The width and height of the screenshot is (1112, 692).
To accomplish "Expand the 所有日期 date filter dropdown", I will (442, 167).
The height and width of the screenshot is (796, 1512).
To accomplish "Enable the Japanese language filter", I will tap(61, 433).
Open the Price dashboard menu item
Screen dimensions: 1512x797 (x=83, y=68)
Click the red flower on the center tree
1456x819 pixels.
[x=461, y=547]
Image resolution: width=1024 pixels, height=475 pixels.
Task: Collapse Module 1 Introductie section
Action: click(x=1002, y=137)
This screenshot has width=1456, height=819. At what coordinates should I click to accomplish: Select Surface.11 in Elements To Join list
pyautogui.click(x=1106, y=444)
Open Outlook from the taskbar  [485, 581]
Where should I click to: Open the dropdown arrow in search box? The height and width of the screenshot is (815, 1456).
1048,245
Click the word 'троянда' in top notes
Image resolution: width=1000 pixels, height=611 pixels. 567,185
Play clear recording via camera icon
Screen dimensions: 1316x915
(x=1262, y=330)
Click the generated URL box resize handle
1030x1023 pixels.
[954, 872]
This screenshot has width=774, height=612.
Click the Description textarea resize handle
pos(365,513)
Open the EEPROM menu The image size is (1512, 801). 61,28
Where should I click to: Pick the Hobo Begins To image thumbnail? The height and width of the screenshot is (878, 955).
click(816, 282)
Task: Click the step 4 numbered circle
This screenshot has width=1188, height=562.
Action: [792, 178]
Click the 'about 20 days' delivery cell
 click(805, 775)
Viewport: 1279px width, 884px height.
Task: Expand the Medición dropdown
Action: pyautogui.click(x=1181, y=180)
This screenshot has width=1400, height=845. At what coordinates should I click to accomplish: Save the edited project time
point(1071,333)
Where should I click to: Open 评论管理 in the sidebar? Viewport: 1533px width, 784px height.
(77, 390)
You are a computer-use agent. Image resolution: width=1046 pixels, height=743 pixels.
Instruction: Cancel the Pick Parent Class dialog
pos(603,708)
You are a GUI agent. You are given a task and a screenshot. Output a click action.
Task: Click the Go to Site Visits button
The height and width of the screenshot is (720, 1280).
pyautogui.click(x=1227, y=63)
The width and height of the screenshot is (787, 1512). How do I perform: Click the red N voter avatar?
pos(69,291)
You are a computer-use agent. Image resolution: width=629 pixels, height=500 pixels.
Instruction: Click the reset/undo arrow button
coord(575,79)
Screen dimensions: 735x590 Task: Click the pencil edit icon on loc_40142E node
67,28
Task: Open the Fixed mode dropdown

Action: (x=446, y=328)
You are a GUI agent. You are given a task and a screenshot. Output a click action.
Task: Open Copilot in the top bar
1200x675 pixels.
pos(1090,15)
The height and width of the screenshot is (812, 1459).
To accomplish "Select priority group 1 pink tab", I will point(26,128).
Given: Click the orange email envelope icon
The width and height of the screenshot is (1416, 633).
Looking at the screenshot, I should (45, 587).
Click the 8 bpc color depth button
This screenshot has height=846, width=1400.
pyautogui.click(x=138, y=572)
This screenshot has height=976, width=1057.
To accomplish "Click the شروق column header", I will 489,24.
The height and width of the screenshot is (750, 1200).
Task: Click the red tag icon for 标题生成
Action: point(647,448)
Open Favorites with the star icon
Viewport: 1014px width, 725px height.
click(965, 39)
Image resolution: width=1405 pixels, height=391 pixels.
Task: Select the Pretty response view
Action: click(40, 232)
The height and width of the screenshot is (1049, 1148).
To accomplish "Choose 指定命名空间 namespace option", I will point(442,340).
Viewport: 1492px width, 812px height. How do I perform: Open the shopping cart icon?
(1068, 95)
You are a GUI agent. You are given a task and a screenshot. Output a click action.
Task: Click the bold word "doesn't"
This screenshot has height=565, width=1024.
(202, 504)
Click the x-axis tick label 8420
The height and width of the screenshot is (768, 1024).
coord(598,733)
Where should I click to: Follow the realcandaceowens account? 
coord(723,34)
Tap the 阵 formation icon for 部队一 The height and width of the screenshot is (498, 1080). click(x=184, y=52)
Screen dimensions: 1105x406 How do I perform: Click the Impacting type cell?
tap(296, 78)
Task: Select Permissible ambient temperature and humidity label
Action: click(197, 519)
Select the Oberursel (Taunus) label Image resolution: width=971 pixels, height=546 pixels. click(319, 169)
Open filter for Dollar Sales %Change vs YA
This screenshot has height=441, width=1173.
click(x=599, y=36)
--- --- ---
## WHAT YOU SHOULD DO
Turn every line of the entries above into a numbered list, leaving out any blank lines.

## PROBLEM SOLUTION
1. The width and height of the screenshot is (1112, 692).
2. To accomplish "Expand the 所有日期 date filter dropdown", I will (442, 167).
3. The height and width of the screenshot is (796, 1512).
4. To accomplish "Enable the Japanese language filter", I will tap(61, 433).
5. Open the Price dashboard menu item
6. Screen dimensions: 1512x797 (x=83, y=68)
7. Click the red flower on the center tree
8. 1456x819 pixels.
9. [x=461, y=547]
10. Image resolution: width=1024 pixels, height=475 pixels.
11. Task: Collapse Module 1 Introductie section
12. Action: click(x=1002, y=137)
13. This screenshot has width=1456, height=819. At what coordinates should I click to accomplish: Select Surface.11 in Elements To Join list
14. pyautogui.click(x=1106, y=444)
15. Open Outlook from the taskbar  [485, 581]
16. Where should I click to: Open the dropdown arrow in search box? The height and width of the screenshot is (815, 1456).
17. 1048,245
18. Click the word 'троянда' in top notes
19. Image resolution: width=1000 pixels, height=611 pixels. 567,185
20. Play clear recording via camera icon
21. Screen dimensions: 1316x915
22. (x=1262, y=330)
23. Click the generated URL box resize handle
24. 1030x1023 pixels.
25. [954, 872]
26. This screenshot has width=774, height=612.
27. Click the Description textarea resize handle
28. pos(365,513)
29. Open the EEPROM menu The image size is (1512, 801). 61,28
30. Where should I click to: Pick the Hobo Begins To image thumbnail? The height and width of the screenshot is (878, 955).
31. click(816, 282)
32. Task: Click the step 4 numbered circle
33. This screenshot has width=1188, height=562.
34. Action: [792, 178]
35. Click the 'about 20 days' delivery cell
36.  click(805, 775)
37. Viewport: 1279px width, 884px height.
38. Task: Expand the Medición dropdown
39. Action: pyautogui.click(x=1181, y=180)
40. This screenshot has width=1400, height=845. At what coordinates should I click to accomplish: Save the edited project time
41. point(1071,333)
42. Where should I click to: Open 评论管理 in the sidebar? Viewport: 1533px width, 784px height.
43. (77, 390)
44. You are a computer-use agent. Image resolution: width=1046 pixels, height=743 pixels.
45. Instruction: Cancel the Pick Parent Class dialog
46. pos(603,708)
47. You are a GUI agent. You are given a task and a screenshot. Output a click action.
48. Task: Click the Go to Site Visits button
49. The height and width of the screenshot is (720, 1280).
50. pyautogui.click(x=1227, y=63)
51. The width and height of the screenshot is (787, 1512). How do I perform: Click the red N voter avatar?
52. pos(69,291)
53. You are a computer-use agent. Image resolution: width=629 pixels, height=500 pixels.
54. Instruction: Click the reset/undo arrow button
55. coord(575,79)
56. Screen dimensions: 735x590 Task: Click the pencil edit icon on loc_40142E node
57. 67,28
58. Task: Open the Fixed mode dropdown
59. Action: (x=446, y=328)
60. You are a GUI agent. You are given a task and a screenshot. Output a click action.
61. Task: Open Copilot in the top bar
62. 1200x675 pixels.
63. pos(1090,15)
64. The height and width of the screenshot is (812, 1459).
65. To accomplish "Select priority group 1 pink tab", I will point(26,128).
66. Given: Click the orange email envelope icon
67. The width and height of the screenshot is (1416, 633).
68. Looking at the screenshot, I should (45, 587).
69. Click the 8 bpc color depth button
70. This screenshot has height=846, width=1400.
71. pyautogui.click(x=138, y=572)
72. This screenshot has height=976, width=1057.
73. To accomplish "Click the شروق column header", I will 489,24.
74. The height and width of the screenshot is (750, 1200).
75. Task: Click the red tag icon for 标题生成
76. Action: point(647,448)
77. Open Favorites with the star icon
78. Viewport: 1014px width, 725px height.
79. click(965, 39)
80. Image resolution: width=1405 pixels, height=391 pixels.
81. Task: Select the Pretty response view
82. Action: click(40, 232)
83. The height and width of the screenshot is (1049, 1148).
84. To accomplish "Choose 指定命名空间 namespace option", I will point(442,340).
85. Viewport: 1492px width, 812px height. How do I perform: Open the shopping cart icon?
86. (1068, 95)
87. You are a GUI agent. You are given a task and a screenshot. Output a click action.
88. Task: Click the bold word "doesn't"
89. This screenshot has height=565, width=1024.
90. (202, 504)
91. Click the x-axis tick label 8420
92. The height and width of the screenshot is (768, 1024).
93. coord(598,733)
94. Where should I click to: Follow the realcandaceowens account? 
95. coord(723,34)
96. Tap the 阵 formation icon for 部队一 The height and width of the screenshot is (498, 1080). click(x=184, y=52)
97. Screen dimensions: 1105x406 How do I perform: Click the Impacting type cell?
98. tap(296, 78)
99. Task: Select Permissible ambient temperature and humidity label
100. Action: click(197, 519)
101. Select the Oberursel (Taunus) label Image resolution: width=971 pixels, height=546 pixels. click(319, 169)
102. Open filter for Dollar Sales %Change vs YA
103. This screenshot has height=441, width=1173.
104. click(x=599, y=36)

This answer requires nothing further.